The records →
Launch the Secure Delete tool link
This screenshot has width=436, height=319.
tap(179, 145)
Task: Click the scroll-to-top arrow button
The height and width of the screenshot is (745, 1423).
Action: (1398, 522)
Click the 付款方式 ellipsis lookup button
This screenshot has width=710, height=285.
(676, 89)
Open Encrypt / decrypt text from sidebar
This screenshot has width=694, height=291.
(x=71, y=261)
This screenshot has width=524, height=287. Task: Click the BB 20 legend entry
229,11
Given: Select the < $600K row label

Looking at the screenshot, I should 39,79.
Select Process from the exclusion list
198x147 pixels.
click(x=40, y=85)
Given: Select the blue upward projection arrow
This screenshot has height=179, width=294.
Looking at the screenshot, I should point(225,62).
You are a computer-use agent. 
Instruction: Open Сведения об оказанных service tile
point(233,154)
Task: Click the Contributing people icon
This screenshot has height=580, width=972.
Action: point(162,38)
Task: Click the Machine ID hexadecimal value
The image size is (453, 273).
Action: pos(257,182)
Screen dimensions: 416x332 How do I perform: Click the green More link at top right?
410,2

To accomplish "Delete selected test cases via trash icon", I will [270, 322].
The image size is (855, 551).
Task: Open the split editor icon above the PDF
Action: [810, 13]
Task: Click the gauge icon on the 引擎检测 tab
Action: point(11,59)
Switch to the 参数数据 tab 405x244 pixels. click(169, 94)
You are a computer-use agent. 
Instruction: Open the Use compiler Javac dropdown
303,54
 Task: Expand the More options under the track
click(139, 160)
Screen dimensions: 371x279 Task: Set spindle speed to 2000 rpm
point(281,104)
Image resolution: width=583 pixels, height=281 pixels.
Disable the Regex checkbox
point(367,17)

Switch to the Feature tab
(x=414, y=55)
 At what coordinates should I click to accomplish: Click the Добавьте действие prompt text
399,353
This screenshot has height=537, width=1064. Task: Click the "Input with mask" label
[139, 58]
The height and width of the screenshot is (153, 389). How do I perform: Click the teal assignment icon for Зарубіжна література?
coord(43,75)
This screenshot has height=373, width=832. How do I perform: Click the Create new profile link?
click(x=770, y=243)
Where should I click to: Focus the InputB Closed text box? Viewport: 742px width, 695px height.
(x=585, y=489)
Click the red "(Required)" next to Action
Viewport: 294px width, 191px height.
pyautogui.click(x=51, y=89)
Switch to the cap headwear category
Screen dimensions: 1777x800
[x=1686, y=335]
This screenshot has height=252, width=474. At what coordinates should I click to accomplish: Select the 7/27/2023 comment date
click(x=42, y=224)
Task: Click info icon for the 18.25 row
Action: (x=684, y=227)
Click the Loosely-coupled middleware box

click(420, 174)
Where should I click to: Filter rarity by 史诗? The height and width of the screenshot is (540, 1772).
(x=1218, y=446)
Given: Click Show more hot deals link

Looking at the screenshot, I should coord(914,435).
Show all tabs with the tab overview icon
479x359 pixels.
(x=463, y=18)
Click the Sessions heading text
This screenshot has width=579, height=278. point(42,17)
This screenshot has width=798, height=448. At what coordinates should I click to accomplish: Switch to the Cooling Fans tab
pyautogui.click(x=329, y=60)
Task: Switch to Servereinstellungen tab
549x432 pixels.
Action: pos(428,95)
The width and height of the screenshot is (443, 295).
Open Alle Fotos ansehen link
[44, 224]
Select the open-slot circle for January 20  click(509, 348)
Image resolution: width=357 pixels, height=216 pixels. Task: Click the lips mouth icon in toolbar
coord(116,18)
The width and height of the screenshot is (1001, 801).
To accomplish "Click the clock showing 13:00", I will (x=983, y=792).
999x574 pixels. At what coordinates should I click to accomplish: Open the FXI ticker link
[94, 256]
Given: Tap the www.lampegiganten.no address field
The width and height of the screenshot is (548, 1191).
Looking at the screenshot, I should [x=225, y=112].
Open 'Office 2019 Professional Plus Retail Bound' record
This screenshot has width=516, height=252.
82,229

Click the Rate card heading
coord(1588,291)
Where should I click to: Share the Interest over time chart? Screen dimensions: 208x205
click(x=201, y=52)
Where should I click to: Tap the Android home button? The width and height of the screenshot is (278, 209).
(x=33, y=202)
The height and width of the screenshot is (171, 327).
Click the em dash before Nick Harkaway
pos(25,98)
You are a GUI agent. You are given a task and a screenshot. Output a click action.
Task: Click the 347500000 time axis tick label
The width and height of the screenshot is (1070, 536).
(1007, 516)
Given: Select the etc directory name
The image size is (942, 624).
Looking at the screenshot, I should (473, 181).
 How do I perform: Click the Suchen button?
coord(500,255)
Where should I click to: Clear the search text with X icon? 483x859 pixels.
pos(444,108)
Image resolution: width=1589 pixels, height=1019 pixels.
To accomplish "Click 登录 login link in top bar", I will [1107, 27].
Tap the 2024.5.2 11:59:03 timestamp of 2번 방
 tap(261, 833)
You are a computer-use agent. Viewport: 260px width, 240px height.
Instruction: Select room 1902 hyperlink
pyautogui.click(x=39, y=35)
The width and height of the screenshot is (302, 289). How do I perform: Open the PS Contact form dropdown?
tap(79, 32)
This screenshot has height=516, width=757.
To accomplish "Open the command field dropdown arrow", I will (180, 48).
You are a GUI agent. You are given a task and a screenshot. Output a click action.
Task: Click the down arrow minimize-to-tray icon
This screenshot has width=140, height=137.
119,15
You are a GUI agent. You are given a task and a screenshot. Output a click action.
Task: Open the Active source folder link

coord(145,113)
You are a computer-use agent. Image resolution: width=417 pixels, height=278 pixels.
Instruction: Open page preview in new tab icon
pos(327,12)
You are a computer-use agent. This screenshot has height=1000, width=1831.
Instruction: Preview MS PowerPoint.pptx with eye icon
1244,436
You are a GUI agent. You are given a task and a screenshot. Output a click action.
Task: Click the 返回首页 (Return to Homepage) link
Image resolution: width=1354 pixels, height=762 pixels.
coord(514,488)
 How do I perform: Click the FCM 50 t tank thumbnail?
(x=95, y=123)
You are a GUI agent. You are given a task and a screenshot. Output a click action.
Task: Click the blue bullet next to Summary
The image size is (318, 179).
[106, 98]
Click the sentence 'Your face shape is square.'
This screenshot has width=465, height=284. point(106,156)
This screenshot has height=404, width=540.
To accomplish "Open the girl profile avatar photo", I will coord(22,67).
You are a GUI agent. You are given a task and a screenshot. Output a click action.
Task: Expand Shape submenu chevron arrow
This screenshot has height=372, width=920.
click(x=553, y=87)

Aim of the exercise →
Return each line of the material above in which the string "computer" appears.

Response area →
You are a computer-use agent. 
You are a computer-use agent. 
You are a computer-use agent. Viewport: 260px width, 240px height.
You are a computer-use agent. Image resolution: width=417 pixels, height=278 pixels.
You are a computer-use agent. This screenshot has height=1000, width=1831.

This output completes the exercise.